Rhonda Meadows, commissioner of Georgia’s Department of Community Health,
immediately appealed the ruling to the 11th U.S. Circuit Court of Appeals on behalf of the Peach State. Her argument was that state officials, not doctors, should have final say in what treatments and care patients within their purview require. Florida and Alabama, which fall under the 11th Circuit’s jurisdiction and will have to abide by its ruling, filed an amicus brief with the Atlanta-based court.

Is this a glimpse of what government health care would look like? Those who are heavy weight on the system are cut back and left to wither and die?

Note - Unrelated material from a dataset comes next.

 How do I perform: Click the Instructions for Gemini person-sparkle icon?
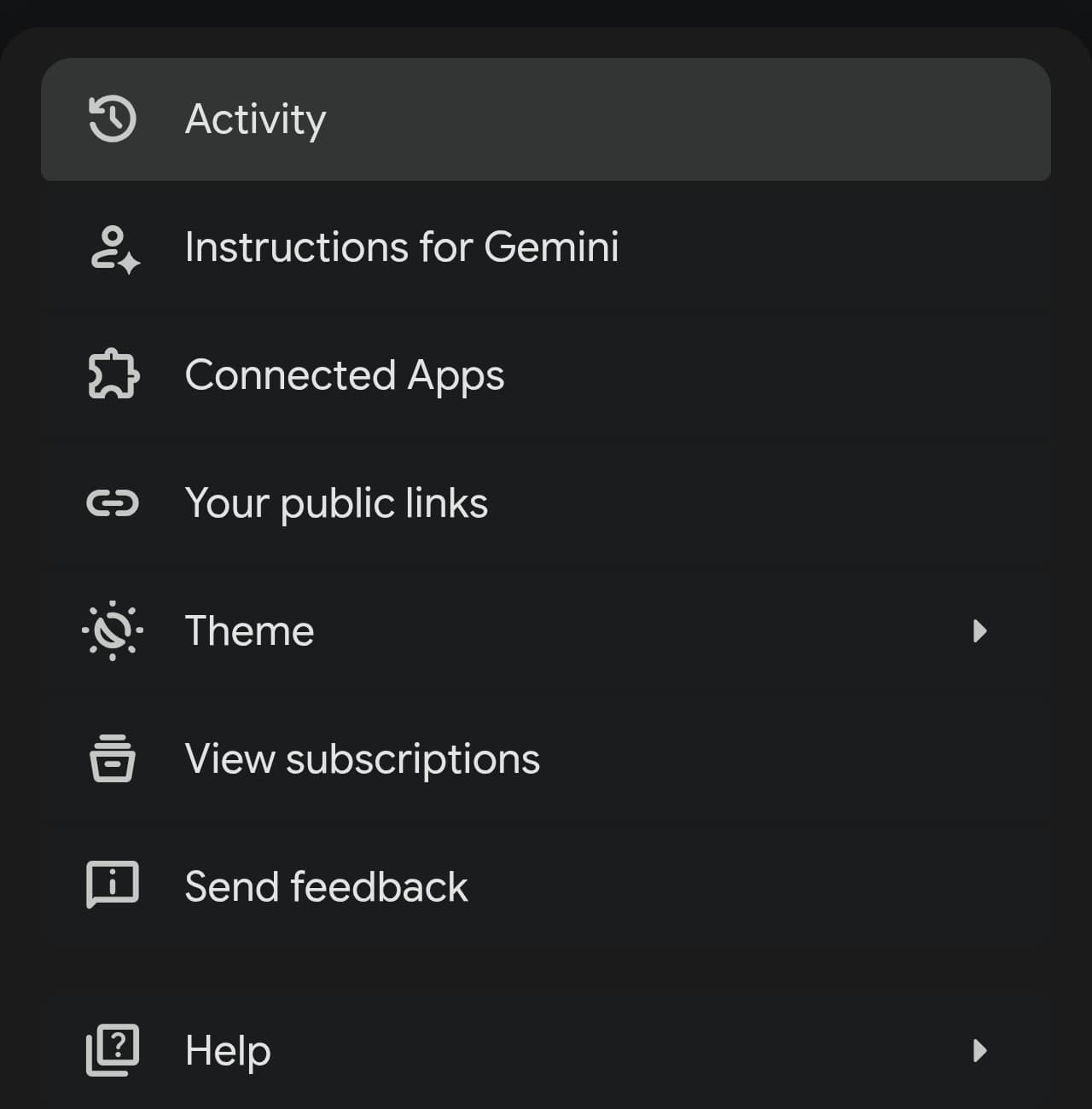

Many hospitals today are employing ethicists. These ethicists are doctors who are employed to "help" families faced with end-of-life issues work through the emotional mine field of decision making . While at times, these decisions may seem clear, they become muddled when the ethicist is called in on behalf of the hospital to meet with the families because the patient's care has become long and costly...those high ticket patients whose hospitalizations have languished over long times, without an end in sight....these are patients who have become respirator dependent after a catastrophic event like a heart attack or stroke, who have had multiple complications after emergency major surgery or who have multiple comorbid conditions complicating what otherwise would have been a much simpler procedure. Many of these patients have Medicare or Medicaid and the reimbursement for their care is low. Many of these patients are patients for whom the hospital will have to eat large amounts of the bill. The growing use of the ethicist physician is in some ways a disturbing trend that could become more widely used in a government health system where rationing of resources must, by default, be used. What better group to ration but the "big ticket" patient who is burning through resources without an end in sight. The ethicist can be used to gently "help" the family see the folly of continuing the fight for an unworthy life and justify withholding of supportive measures. Where the line is to be drawn is anyone's guess, but it could well be a line that moves depending on the number of people to be served and the amount of resources available. Is a preemie's stay in the NICU justified? How about a 60 year old patient who needs coronary artery surgery? What if that same patient also is obese? What if that patient also has Type II diabetes? Where is the line drawn when a patient has a hip fracture or needs a hip replacement? What about a 300 pound woman who needs knee replacement due to wear and tear from chronic obesity? And where do organ transplants fall in the rationing plan? What about infertility treatments?

We have the best health care system in the world and we serve people from many countries who come here to have their medical care because they can't get it in a timely manner in their own countries. This has to say volumes about the present state of health care in America. Fixing it, like we have just "fixed" Chrysler and GM, will put government bureaucrats in charge of what you can get, where you can get it and when you will be able to get care. What will government single payer health care do to the access to drugs? Will we be regimented to a strict formulary where one medication fits all? As a resident, I trained in the City and County Hospitals where there was a government formulary and the number of medications available for our patients was severely limited. For example, there was one hormonal replacement medication. There was one brand of birth control pills available to patients. There were charcoal pills for post-op gas relief. If they worked, it was fine, but if not, too bad.

I hardly think that this kind of regimentation will be acceptable to the vast majority of American consumers who are accustomed to individualized treatment for most conditions and are accustomed to rapid access to expensive technology and diagnostic tests, but unless we wake up and smell the coffee, this could be your lot in life in the not too distant future.